= Supplied material =
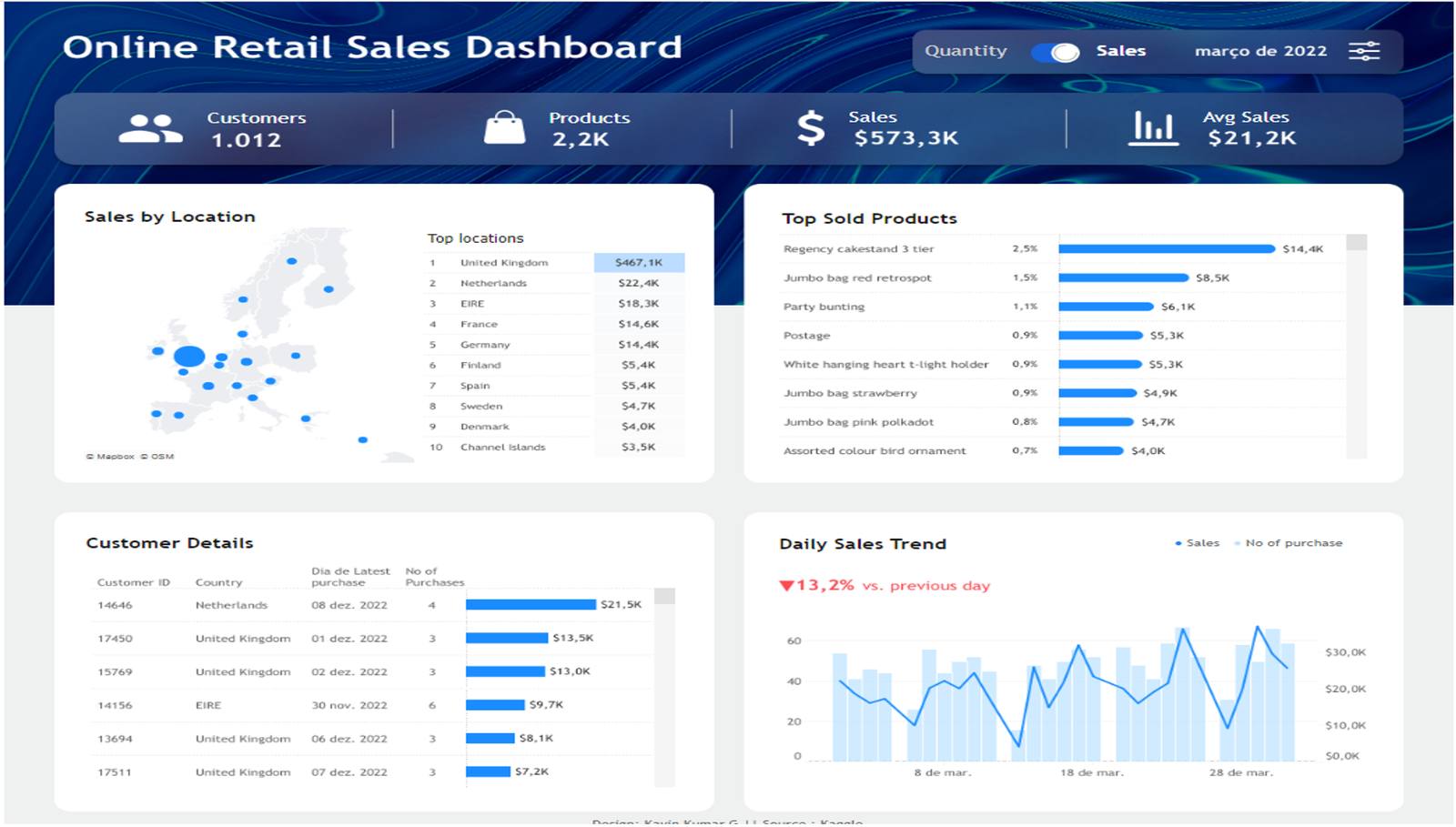Toggle the No of purchase legend dot
Viewport: 1456px width, 827px height.
point(1237,542)
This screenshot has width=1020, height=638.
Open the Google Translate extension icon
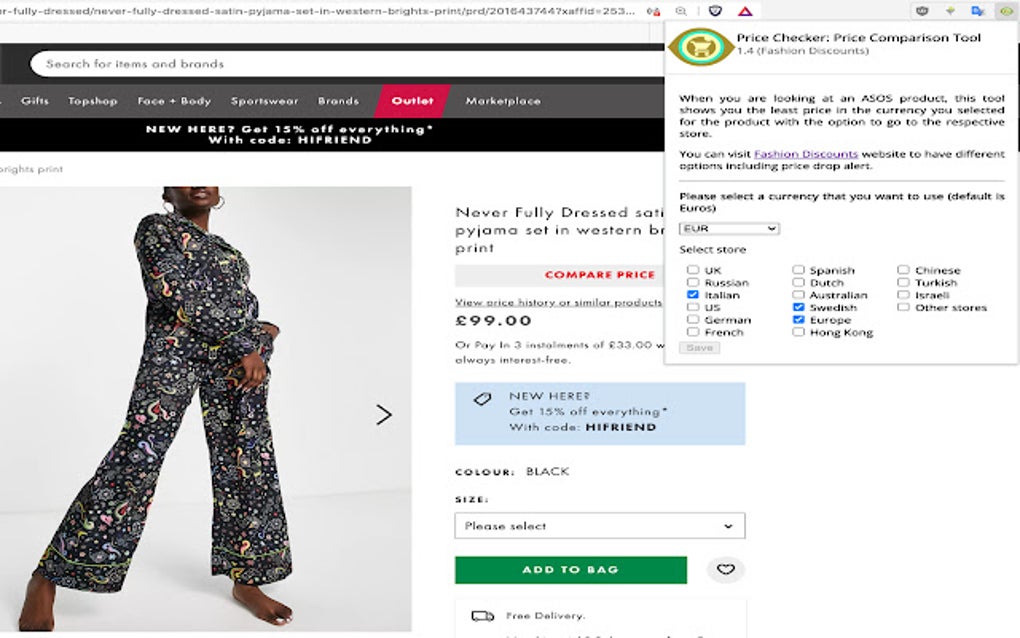tap(978, 11)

= Problem details =
Output as a numbered list the lines of the material starting at the line containing "This screenshot has width=1020, height=638." and ending at the last line of the material, omitting blank lines and leaving out the pictures.

= Worked solution =
1. This screenshot has width=1020, height=638.
2. Open the Google Translate extension icon
3. tap(978, 11)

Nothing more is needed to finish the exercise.